Ex-diretor da CIA é condenado por passar material confidencial à amante
SÃO PAULO, SP (FOLHAPRESS) - O ex-diretor da CIA (inteligência americana), David Petraeus, que teve sua carreira destruída em 2012 por uma relação extraconjugal com sua biógrafa, Paula Broadwell, foi condenado a dois anos de liberdade condicional e multado em US$ 100 mil, por ter passado a ela material confidencial enquanto escrevia o livro.
A sentença veio dois meses depois que ele concordou em se declarar culpado por remover e reter material confidencial sem autorização.
O acordo previa uma sentença de até um ano de prisão. Os procuradores, contudo, recomendaram dois anos de liberdade condicional e uma multa de US$ 40 mil. O juiz David Kessler, no entanto, decidiu aumentar a multa para que ela "refletisse a gravidade do delito".
Na Corte, antes de ser sentenciado, Petraeus, pediu desculpas "pela dor que suas ações causaram".
O advogado de defesa do ex-diretor da CIA, Jake Sussman, disse que esse não foi um caso de divulgação de informações confidenciais, mas de uma retirada equivocada de material secreto.
O procurador James Melindres, porém, argumentou que esse foi um "crime sério". "A ele foram confiados os segredos mais confidenciais da nação.

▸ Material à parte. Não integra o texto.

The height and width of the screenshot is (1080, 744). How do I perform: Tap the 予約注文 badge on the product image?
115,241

O réu traiu essa confiança", disse.
O acordo foi fechado na corte federal de Charlotte, na Carolina do Norte, cidade onde Paula Broadwell vive com seu marido e seus filhos.

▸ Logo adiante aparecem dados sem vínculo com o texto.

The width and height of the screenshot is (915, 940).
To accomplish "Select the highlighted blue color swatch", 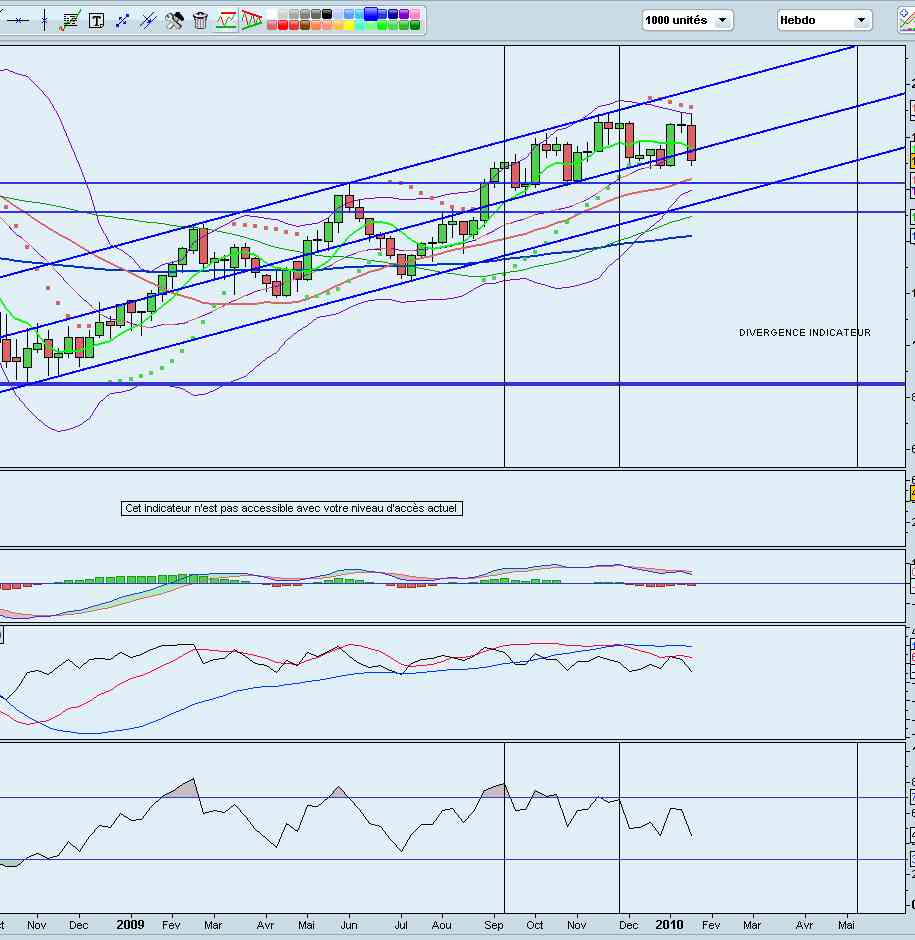I will tap(370, 14).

Inicialmente, Petraeus negou que havia passado informações secretas à sua biógrafa e amante. A descoberta do caso motivou sua renúncia ao comando da agência.
O adultério é considerado crime militar nos EUA. No caso da CIA, a questão é tratada como perigo para a segurança nacional, já que torna o adúltero um alvo fácil para chantagens.